Document text:
- - - -

Thursday, April 26, 2012

Bathroom Floor Herd Immunity

I was in the gym with SMH and we'd adjourned to the locker rooms to shower.

SMH is American, and a fairly organised kind of fellow. As a result, he had his shower thongs (or flip flops, in the parlance of these lands).

I, on the other hand, manage to be chronically disorganised. It should thus come as no surprise to find out that despite meaning to do so for about 3 years, I still haven't bought a spare pair of thongs and put them in my gym bag.

Now, I lean towards the laissez faire attitude to hygiene. The human immune system is incredibly well suited towards things like touching bathroom door handles and toilet seats without collapsing in a quivering heap of bacterial infection. Most purported hygiene issues (outside a hospital or food handling setting) are largely just a feeling of ickiness masquerading as health concerns.

- - - -

Information provided:
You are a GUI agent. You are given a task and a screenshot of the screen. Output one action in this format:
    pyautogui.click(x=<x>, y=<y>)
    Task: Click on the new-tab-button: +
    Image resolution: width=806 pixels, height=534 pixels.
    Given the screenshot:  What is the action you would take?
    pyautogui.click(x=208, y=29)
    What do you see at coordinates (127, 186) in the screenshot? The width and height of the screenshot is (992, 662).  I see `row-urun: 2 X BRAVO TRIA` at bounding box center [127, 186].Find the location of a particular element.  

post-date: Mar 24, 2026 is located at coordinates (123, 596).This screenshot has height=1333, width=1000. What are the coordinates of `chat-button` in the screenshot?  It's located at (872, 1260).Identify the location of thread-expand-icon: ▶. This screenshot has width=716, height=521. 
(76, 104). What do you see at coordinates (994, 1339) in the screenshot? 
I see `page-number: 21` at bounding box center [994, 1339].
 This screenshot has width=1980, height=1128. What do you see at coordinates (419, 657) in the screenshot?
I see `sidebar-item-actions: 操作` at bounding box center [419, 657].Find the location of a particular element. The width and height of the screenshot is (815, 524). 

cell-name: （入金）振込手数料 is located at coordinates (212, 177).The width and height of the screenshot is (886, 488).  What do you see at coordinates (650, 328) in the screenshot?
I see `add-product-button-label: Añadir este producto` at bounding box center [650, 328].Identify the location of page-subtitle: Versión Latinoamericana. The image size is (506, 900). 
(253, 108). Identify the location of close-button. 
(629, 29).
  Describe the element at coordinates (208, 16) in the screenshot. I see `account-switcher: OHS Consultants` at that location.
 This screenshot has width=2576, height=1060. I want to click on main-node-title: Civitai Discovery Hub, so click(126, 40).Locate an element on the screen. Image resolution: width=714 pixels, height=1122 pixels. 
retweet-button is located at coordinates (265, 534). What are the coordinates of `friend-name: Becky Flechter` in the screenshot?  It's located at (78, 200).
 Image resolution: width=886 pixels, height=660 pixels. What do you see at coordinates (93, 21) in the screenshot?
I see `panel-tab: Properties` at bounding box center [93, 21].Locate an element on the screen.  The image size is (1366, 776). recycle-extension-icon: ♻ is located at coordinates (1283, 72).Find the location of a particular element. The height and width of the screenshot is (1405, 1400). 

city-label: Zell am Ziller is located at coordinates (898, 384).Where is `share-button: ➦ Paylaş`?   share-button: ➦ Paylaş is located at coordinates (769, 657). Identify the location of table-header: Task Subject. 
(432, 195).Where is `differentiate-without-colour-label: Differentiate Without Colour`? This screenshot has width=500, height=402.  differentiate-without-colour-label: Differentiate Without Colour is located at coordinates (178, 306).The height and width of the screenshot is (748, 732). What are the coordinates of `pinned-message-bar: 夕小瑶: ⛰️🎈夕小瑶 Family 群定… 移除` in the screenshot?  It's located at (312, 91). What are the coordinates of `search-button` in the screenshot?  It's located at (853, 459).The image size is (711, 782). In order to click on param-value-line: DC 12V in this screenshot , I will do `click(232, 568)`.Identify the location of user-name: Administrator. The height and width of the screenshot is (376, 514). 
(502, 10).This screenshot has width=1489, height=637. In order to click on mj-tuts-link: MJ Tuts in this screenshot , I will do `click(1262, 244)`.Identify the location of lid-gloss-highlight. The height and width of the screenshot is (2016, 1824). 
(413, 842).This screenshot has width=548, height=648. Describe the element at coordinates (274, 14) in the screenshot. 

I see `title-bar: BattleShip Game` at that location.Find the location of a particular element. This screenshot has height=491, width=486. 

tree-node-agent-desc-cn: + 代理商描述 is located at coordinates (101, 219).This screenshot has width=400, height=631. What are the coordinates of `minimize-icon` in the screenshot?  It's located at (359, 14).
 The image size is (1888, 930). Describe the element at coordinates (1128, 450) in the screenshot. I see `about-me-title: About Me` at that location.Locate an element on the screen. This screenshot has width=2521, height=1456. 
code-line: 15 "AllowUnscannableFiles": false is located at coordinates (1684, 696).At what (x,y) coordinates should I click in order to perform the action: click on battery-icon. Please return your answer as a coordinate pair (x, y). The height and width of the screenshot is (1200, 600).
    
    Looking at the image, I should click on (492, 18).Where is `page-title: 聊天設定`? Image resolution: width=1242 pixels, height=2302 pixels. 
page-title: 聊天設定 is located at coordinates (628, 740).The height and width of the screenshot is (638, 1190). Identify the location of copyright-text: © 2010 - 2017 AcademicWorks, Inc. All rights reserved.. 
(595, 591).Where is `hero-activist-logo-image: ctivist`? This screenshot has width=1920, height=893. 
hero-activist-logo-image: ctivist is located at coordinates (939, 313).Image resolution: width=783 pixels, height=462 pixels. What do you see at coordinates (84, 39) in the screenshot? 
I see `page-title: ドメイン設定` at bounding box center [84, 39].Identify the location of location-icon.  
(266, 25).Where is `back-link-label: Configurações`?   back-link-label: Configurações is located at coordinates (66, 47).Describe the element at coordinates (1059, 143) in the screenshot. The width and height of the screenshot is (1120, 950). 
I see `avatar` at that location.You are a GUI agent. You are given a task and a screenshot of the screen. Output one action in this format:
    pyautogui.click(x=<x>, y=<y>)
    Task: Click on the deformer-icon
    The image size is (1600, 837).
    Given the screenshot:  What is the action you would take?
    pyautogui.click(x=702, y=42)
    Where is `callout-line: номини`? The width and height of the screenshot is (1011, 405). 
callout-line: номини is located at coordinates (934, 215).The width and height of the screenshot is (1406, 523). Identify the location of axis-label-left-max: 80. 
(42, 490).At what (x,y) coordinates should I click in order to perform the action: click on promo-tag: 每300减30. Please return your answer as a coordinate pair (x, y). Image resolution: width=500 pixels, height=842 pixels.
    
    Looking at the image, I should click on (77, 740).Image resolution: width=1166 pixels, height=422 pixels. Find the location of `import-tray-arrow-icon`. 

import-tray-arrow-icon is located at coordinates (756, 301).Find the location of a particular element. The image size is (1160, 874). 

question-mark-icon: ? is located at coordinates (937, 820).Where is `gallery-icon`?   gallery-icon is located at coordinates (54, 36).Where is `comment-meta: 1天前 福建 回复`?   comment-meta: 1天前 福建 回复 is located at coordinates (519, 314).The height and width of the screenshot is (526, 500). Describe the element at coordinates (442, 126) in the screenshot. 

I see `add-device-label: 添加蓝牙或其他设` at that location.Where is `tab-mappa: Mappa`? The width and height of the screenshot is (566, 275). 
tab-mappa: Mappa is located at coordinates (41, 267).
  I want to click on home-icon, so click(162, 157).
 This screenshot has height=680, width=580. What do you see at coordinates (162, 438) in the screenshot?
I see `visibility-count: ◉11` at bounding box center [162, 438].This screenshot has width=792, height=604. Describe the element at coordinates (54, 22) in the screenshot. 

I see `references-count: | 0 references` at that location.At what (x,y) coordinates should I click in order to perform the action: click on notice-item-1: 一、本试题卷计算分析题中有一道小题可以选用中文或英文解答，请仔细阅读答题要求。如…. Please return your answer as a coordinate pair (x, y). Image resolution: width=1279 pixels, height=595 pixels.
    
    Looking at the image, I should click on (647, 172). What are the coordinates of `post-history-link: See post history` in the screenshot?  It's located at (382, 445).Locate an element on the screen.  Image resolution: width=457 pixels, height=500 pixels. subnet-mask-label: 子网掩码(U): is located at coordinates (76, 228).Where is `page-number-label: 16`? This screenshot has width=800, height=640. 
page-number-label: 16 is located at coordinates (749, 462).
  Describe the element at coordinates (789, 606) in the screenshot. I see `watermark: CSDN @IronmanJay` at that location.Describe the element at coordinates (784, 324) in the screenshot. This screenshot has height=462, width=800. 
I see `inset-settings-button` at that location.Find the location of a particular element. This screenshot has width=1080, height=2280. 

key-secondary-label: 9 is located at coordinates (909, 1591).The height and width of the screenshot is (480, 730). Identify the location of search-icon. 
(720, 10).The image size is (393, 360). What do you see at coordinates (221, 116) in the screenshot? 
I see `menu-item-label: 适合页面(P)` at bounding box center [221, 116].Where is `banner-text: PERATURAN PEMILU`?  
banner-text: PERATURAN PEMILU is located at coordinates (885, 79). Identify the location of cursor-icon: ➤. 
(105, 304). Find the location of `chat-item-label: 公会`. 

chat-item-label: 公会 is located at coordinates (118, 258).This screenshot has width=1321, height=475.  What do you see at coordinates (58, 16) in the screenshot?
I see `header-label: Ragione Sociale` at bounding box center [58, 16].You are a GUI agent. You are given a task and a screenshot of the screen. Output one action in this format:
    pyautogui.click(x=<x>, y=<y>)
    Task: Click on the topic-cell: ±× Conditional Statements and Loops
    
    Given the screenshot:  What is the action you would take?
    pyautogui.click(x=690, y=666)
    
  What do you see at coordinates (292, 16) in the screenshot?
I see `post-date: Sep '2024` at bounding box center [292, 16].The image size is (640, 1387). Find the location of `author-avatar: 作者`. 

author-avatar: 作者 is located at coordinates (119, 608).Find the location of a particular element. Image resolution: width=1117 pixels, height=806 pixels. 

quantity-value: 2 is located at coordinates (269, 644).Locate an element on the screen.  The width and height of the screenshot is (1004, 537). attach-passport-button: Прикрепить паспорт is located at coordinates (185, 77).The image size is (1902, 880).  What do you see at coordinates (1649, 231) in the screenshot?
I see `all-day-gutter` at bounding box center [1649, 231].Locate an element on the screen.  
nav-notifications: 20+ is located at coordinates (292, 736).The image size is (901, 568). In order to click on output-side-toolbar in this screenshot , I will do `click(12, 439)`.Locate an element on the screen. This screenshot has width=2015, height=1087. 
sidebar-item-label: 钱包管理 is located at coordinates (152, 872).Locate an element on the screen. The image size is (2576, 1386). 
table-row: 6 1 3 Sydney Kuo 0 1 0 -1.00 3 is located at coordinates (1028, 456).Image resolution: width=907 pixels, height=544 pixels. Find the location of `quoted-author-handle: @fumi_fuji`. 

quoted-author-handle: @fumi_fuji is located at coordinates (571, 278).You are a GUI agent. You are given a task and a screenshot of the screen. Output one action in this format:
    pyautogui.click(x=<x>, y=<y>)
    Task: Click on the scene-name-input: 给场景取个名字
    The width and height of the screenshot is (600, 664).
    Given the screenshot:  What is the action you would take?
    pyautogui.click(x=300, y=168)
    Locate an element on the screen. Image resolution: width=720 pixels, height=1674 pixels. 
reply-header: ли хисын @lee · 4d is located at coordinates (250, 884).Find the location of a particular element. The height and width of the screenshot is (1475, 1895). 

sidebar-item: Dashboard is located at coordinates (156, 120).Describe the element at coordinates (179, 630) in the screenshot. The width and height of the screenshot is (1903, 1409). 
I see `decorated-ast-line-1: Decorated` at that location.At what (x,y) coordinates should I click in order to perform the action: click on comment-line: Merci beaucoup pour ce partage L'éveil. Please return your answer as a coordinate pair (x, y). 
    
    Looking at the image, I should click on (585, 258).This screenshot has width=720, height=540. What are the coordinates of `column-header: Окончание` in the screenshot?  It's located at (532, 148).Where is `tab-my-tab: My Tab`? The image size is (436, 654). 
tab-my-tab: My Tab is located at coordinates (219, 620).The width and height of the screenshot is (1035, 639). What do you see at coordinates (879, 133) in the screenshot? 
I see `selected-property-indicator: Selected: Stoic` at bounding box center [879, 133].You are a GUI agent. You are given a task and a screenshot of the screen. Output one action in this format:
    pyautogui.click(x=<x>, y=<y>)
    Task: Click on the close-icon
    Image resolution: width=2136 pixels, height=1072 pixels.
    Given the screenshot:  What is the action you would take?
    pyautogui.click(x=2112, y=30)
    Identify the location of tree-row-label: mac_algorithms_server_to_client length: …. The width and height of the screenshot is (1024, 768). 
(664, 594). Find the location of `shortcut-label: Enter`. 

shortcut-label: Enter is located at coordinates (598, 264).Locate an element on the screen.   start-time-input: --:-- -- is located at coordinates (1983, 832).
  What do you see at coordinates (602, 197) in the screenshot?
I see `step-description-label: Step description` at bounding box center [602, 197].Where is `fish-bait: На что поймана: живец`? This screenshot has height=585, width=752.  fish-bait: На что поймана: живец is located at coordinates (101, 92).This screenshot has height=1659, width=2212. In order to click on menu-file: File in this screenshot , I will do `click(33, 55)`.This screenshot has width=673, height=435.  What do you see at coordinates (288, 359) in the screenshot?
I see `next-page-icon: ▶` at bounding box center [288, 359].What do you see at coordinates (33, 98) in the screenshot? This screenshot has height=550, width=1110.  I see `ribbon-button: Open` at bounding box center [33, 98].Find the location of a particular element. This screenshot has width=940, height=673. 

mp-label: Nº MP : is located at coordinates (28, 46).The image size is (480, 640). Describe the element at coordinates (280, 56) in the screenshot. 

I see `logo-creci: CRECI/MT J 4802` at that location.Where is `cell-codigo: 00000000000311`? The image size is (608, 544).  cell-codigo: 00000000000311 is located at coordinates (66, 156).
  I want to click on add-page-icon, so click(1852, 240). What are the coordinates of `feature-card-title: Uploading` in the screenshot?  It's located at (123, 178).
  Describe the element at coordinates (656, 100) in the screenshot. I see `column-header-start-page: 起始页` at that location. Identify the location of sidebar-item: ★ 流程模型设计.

- - - -

The task:
Duplicate everything in the gym shower post above from "Thursday, April 26, 2012" down to "as health concerns.", keeping the wording identical.

Task response:
Thursday, April 26, 2012

Bathroom Floor Herd Immunity

I was in the gym with SMH and we'd adjourned to the locker rooms to shower.

SMH is American, and a fairly organised kind of fellow. As a result, he had his shower thongs (or flip flops, in the parlance of these lands).

I, on the other hand, manage to be chronically disorganised. It should thus come as no surprise to find out that despite meaning to do so for about 3 years, I still haven't bought a spare pair of thongs and put them in my gym bag.

Now, I lean towards the laissez faire attitude to hygiene. The human immune system is incredibly well suited towards things like touching bathroom door handles and toilet seats without collapsing in a quivering heap of bacterial infection. Most purported hygiene issues (outside a hospital or food handling setting) are largely just a feeling of ickiness masquerading as health concerns.